**TEXTE FOURNI**

══════

Le bâtiment du département de danse de l’UQAM a bien peu de secrets pour moi : ses salles de classe, ses studios et son théâtre ont enveloppé mes balbutiements de pratique artistique. Si mon sentiment de confort est irrévocable, il s’accompagne d’une douce fébrilité. Au fil d’un accueil bienveillant et d’une préparation ludique, on m’informe de mon pouvoir d’agir. On me parle de mes besoins, des besoins des autres, des besoins de l’œuvre. On m’offre des cartes : je choisis celle qui parle de vulnérabilité. J’agis par intuition plus que par nécessité.
On entre dans Invisible comme dans un monde parallèle. En quelques minutes, on passe de la rue achalandée à un terrier feutré et fleuri, rempli de corps à mi-chemin entre le sommeil et le mouvement. L’ambiance est douce, la lumière est chaude et les canapés sont invitants. Le mobilier est vieillot et fait écho à un temps résolument révolu (méridienne, lecteur cassette, tapis marocain, phonographe, etc.).

══════

**TRAVAIL À FAIRE**
Poursuivez le texte sur la pièce Invisible à partir de sa dernière phrase. Les lignes qui suivent ne servent à rien ici.

══════

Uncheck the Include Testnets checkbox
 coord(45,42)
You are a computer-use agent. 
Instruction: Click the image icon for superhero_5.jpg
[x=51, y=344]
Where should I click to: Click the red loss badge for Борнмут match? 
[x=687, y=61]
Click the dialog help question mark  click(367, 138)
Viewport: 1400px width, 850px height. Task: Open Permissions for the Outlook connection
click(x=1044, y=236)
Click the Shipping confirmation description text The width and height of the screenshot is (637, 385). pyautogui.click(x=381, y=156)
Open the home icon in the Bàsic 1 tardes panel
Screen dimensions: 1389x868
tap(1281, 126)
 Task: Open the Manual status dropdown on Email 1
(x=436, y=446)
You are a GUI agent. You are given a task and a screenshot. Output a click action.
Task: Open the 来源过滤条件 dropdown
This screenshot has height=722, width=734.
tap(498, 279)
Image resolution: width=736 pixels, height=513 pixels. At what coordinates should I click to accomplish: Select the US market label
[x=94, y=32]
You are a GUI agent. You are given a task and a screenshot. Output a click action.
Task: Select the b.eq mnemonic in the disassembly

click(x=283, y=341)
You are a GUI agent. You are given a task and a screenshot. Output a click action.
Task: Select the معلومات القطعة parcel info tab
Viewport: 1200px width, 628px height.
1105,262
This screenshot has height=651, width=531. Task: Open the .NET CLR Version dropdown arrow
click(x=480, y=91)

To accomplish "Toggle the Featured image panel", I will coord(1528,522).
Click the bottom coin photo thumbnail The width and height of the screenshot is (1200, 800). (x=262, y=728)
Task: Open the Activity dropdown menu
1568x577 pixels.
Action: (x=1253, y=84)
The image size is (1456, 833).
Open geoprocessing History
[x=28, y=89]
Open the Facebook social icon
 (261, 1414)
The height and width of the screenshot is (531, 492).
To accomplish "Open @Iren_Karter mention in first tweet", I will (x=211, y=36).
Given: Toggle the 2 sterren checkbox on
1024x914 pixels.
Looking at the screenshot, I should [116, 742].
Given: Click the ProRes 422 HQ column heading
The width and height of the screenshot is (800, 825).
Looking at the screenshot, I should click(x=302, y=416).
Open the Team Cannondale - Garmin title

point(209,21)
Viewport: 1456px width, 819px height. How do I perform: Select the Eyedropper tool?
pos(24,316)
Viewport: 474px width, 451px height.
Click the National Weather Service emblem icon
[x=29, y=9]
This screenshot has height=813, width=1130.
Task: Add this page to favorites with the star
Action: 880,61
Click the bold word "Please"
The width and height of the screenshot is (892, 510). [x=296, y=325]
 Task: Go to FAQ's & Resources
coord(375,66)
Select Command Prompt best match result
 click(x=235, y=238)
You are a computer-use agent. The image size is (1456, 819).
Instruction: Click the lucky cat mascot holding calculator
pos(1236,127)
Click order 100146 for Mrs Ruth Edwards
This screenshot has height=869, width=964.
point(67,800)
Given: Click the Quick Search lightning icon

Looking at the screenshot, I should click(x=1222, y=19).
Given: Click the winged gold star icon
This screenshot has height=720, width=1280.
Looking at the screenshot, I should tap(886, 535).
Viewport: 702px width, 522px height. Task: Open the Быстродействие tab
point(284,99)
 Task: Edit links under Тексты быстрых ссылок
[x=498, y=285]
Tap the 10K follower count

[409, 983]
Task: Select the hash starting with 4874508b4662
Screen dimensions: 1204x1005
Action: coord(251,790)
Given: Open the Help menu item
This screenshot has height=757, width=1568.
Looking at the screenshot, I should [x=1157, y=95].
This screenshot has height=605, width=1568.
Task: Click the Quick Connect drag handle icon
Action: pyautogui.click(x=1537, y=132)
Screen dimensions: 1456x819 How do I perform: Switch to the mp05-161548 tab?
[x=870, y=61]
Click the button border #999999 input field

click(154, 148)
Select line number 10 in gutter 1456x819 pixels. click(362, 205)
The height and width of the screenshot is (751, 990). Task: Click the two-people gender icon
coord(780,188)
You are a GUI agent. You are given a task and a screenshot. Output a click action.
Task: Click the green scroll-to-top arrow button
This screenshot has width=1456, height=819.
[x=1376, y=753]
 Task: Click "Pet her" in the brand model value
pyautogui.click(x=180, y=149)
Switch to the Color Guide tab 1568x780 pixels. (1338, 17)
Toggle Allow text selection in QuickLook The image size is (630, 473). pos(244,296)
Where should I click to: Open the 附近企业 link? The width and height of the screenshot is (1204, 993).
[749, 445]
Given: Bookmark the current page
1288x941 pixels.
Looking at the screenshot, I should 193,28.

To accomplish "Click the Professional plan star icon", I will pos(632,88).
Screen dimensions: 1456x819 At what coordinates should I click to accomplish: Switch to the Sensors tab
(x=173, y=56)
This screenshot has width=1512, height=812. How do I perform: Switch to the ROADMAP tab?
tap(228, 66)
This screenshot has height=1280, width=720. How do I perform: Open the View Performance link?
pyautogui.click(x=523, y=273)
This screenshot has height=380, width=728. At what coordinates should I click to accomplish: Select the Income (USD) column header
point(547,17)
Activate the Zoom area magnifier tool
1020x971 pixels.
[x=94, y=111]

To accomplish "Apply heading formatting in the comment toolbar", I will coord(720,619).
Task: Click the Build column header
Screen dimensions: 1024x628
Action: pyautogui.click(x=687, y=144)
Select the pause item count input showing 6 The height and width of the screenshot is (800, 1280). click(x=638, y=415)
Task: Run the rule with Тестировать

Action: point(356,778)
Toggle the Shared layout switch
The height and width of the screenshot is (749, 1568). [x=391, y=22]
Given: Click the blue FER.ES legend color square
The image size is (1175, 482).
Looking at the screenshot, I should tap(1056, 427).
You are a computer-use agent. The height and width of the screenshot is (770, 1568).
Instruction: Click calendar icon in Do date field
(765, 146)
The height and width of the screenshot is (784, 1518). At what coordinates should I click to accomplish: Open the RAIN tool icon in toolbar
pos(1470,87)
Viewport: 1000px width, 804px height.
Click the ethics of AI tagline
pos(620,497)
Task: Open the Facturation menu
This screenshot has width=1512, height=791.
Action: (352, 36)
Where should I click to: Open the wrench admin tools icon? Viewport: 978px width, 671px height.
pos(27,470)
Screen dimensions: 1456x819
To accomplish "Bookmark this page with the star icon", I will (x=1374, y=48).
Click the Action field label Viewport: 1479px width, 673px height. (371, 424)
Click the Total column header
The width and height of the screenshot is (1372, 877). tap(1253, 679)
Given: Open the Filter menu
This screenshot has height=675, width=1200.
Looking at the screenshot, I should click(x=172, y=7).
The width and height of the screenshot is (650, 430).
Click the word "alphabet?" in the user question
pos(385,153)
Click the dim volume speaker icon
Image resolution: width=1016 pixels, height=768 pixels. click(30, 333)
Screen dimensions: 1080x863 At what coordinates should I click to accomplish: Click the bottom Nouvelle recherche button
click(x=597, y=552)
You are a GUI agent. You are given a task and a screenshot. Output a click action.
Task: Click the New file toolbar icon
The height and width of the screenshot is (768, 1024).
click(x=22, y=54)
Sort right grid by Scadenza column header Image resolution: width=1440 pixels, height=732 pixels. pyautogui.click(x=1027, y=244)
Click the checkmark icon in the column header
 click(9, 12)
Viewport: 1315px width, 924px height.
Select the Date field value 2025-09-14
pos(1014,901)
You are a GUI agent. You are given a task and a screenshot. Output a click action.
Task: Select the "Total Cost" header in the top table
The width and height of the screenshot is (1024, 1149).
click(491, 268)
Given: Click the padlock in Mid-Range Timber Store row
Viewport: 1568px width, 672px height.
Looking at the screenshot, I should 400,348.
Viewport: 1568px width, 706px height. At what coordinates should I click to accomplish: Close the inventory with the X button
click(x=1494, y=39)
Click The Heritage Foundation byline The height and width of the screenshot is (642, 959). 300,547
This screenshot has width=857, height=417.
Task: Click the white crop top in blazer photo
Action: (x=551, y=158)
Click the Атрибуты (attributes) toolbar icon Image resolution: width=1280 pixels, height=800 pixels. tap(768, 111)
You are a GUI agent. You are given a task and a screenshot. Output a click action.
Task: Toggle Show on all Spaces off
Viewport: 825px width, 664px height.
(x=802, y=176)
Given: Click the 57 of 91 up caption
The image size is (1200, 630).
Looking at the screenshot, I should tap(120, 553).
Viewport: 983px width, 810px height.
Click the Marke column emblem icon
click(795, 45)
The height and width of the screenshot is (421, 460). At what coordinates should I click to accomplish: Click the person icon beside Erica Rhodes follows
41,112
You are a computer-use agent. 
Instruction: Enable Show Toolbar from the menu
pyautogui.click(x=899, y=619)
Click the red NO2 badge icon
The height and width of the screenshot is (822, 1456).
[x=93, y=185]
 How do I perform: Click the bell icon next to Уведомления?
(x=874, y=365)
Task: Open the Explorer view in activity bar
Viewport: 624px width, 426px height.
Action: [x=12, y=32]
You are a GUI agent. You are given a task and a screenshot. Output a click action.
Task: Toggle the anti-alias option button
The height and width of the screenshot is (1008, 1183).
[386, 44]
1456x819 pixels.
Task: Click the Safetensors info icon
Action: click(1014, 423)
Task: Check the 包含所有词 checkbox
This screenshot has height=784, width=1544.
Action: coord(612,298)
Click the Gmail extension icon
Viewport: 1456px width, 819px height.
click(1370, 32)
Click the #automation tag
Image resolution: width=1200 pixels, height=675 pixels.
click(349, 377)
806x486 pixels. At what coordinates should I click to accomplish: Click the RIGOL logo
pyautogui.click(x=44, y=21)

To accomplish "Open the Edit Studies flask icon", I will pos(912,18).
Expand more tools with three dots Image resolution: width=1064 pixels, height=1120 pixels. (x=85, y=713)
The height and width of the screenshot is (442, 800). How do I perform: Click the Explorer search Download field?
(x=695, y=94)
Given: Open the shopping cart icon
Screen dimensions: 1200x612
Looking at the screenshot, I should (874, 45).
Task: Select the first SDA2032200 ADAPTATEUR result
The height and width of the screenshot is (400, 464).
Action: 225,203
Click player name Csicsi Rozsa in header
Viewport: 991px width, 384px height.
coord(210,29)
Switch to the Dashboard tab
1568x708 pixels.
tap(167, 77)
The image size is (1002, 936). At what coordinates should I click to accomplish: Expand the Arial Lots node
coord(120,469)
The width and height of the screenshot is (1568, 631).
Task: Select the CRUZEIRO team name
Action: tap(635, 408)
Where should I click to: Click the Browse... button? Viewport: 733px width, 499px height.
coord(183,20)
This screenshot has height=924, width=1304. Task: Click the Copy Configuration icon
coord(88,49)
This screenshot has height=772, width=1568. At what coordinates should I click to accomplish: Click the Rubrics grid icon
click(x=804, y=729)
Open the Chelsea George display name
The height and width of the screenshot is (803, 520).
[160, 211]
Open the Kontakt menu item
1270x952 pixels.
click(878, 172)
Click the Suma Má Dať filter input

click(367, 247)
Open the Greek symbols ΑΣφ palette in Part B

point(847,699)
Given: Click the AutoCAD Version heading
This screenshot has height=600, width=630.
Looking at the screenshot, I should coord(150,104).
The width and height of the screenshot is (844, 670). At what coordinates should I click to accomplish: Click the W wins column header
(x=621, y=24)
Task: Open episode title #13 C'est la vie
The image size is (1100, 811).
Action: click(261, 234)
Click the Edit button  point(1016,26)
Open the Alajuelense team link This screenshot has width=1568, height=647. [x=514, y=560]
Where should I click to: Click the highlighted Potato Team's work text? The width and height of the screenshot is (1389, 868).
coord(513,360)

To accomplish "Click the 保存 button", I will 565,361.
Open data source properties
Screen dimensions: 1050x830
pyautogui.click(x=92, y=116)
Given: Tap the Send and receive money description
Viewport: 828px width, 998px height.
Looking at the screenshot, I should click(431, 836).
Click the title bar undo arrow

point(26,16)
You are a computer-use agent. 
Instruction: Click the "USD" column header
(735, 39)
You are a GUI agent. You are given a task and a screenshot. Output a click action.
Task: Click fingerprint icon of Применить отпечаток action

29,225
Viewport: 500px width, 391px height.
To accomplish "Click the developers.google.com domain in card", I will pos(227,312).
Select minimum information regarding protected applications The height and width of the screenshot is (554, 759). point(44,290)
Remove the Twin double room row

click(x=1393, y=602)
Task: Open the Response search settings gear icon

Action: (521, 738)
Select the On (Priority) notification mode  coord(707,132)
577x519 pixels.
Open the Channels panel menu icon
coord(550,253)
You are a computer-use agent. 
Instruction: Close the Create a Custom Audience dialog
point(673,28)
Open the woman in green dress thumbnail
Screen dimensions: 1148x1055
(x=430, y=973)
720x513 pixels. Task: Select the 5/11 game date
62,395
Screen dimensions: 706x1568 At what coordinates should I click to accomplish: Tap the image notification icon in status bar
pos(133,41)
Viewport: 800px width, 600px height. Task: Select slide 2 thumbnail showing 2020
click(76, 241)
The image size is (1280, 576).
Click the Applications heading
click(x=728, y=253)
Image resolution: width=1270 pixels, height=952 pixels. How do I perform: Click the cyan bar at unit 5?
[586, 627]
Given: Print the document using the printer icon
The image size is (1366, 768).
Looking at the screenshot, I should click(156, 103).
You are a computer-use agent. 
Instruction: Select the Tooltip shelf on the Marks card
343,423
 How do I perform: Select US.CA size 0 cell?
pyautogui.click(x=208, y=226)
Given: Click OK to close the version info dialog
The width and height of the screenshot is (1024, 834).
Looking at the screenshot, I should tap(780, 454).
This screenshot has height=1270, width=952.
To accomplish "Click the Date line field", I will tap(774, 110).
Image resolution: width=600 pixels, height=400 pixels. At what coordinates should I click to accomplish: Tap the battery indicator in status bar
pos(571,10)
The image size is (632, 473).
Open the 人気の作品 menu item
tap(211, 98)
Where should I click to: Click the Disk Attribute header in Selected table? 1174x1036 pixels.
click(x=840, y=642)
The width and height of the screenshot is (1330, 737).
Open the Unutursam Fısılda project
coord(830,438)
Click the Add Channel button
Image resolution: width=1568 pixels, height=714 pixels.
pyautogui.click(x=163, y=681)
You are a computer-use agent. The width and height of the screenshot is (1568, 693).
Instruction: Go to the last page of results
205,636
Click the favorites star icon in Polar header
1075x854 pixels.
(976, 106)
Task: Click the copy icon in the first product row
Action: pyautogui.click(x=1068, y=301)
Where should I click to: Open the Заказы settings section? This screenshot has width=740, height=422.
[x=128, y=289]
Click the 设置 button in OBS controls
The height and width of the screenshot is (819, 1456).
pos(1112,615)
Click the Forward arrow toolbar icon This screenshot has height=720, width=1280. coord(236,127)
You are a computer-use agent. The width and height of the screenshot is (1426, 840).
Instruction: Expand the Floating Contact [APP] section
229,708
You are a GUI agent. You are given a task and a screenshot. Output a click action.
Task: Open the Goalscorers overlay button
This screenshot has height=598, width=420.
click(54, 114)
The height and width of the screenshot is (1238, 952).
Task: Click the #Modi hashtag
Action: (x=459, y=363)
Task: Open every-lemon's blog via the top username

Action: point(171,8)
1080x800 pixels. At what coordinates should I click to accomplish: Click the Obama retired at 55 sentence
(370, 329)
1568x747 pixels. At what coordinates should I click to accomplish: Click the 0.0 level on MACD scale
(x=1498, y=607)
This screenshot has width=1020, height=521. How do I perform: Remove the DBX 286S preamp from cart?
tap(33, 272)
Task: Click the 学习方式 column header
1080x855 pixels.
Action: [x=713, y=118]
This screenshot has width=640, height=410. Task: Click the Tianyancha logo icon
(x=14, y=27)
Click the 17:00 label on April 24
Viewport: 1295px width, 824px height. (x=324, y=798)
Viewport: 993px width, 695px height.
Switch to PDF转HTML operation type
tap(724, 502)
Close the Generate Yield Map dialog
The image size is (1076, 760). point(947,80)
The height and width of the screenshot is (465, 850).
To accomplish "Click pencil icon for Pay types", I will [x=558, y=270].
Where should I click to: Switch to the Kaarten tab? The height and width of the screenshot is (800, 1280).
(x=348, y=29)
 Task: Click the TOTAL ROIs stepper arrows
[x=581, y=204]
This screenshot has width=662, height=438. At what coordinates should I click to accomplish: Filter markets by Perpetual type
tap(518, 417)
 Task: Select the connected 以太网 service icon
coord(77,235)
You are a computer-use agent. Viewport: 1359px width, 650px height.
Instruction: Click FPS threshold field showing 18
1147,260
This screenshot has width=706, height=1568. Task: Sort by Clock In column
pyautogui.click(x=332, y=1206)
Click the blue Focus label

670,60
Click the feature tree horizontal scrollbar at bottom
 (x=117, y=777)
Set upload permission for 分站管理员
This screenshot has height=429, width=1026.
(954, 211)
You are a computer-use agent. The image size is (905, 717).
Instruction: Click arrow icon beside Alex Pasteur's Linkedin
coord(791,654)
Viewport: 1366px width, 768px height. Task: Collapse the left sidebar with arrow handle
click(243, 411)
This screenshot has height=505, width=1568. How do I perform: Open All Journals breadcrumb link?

══════

**RÉPONSE À LA TÂCHE**
Ce matin, les bébés mènent le bal. C’est une fête dansante, un rituel essoufflé, le fantôme réanimé d’une nuit trop courte. Une enfant rejoint la distribution : je n’imagine plus le groupe sans elle. Se superposent les symphonies, les tubes disco et les monologues. Je ne sais pas comment – ou pourquoi – sortir d’ici.
En ces lieux dansants, on joue à inventer une société basée sur le mouvement, sur l’écoute et sur la bienveillance. J’ai passé trois heures dans cet espace partagé, et j’y ai trouvé tellement de calme, tellement de vie, tellement d’écoute, de care ; cette attention, ce soin, tellement de respect pour les rythmes de chacun·e, tellement d’échanges et de dialogues sans mots.
À l’aide d’un paquet de cartes rempli de réflexions que je reçois à l’entrée, j’appréhende l’œuvre avec ce petit guide. Cet outil me permet de regarder un peu mieux cette proposition au format atypique et de renouveler mon regard de spectatrice. Je décide finalement d’y partager quelques chansons sur les haut-parleurs et d’admirer la danse qui se développe dans le corps des interprètes.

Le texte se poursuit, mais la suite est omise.